The reindictment announced on June 4, 2026 is the state's declaration that it intends to hold them accountable — and that a hung jury, however frustrating, is not the end of the matter. It is the beginning of a second attempt.
Ohio Attorney General Yost noted that the new indictment contains facts derived from civil litigation against FirstEnergy that his office did not have at the time of the original charges. The discovery process in civil cases operates under different rules than criminal grand jury proceedings, and it is not unusual for civil litigation to surface documents, communications, and records that the criminal investigation missed. What, specifically, those records reveal about the conduct of Jones and Dowling — about what they knew, what they directed, what they concealed — will become clearer when the second trial begins.

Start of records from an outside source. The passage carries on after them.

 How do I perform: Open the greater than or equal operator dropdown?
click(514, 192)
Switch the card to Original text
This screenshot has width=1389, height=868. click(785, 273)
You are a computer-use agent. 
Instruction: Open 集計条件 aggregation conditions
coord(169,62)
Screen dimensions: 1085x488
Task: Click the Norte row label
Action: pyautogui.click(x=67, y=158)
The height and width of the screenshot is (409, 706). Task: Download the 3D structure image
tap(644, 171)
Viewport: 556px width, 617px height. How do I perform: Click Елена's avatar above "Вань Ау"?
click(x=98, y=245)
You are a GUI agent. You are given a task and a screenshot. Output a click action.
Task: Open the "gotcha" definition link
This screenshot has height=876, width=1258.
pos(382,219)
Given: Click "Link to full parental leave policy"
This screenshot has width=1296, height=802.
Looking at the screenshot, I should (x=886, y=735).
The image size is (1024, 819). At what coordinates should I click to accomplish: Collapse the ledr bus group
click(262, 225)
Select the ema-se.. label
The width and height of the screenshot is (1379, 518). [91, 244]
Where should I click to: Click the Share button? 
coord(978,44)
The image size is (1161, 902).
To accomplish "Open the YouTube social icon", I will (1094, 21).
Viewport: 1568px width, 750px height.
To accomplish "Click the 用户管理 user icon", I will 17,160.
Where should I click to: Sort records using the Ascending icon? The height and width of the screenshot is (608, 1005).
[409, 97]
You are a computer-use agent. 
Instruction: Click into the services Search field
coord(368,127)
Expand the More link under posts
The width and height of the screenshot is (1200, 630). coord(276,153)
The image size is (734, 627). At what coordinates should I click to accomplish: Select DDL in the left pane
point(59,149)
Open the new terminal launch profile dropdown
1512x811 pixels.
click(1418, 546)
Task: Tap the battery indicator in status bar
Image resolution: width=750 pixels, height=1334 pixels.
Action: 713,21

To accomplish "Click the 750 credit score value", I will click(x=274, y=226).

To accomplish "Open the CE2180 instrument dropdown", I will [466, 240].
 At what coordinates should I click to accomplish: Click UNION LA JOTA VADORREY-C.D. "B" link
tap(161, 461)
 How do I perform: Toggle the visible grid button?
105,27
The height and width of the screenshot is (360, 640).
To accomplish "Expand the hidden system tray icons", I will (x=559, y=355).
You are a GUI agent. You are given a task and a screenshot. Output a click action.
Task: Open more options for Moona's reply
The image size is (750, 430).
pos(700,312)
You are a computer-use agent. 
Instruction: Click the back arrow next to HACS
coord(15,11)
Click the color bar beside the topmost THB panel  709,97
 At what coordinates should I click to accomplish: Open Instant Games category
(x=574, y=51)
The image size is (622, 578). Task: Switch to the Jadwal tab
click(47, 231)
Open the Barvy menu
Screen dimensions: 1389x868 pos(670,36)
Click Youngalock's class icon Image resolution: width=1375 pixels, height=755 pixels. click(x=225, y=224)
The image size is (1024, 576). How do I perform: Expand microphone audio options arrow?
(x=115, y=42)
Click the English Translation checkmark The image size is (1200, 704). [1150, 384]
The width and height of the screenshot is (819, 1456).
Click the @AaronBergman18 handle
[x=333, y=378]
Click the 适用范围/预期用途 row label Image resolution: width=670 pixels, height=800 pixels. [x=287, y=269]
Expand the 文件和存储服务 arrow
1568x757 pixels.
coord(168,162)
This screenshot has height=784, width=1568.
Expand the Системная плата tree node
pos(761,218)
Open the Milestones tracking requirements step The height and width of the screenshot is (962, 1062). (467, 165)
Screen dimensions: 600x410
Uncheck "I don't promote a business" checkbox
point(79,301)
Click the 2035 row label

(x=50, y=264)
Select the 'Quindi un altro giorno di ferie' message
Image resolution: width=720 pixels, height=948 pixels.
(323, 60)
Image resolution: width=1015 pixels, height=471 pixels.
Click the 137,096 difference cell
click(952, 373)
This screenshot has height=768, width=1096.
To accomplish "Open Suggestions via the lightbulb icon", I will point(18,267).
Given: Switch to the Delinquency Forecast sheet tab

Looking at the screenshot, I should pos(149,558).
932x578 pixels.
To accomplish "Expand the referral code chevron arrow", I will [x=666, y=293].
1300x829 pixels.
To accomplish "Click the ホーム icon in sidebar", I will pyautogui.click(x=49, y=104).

What is already clear is that the FirstEnergy HB6 scandal has proved to be one of those cases that refuses to be closed by the ordinary procedures of the justice system. The original federal case produced convictions of the legislative architect and his associates. The state case against the corporate architects stumbled at the final step, undone by a legal ambiguity about the timing of a payment. The new indictment attempts to clear that ambiguity and to add evidentiary weight where the first prosecution fell short.
Six years of investigations, trials, mistrials, suicides, and prison sentences. Hundreds of millions of dollars in fines, deferred prosecutions, and civil judgments. A Speaker of the House in federal custody. A utility regulator dead before he could be tried. And two executives in Akron, Ohio, preparing once again to stand before a jury and answer for what prosecutors say they did with a $4.3 million wire transfer in the winter of 2019.
The case, as Attorney General Yost put it, hasn't changed. It is still, at its core, about two people who allegedly decided that the laws governing public officials, bribery, and the public trust were obstacles to be managed rather than limits to be respected — and about whether Ohio's justice system can hold them to account for that decision.
The second trial will provide one more answer. Whether it is the final one remains to be seen.
The Ethics Reporter will continue to follow the Jones-Dowling prosecution as the case proceeds to trial. Charles "Chuck" Jones and Michael Dowling have pleaded not guilty to all charges. A trial date in the new proceedings has not yet been set as of publication.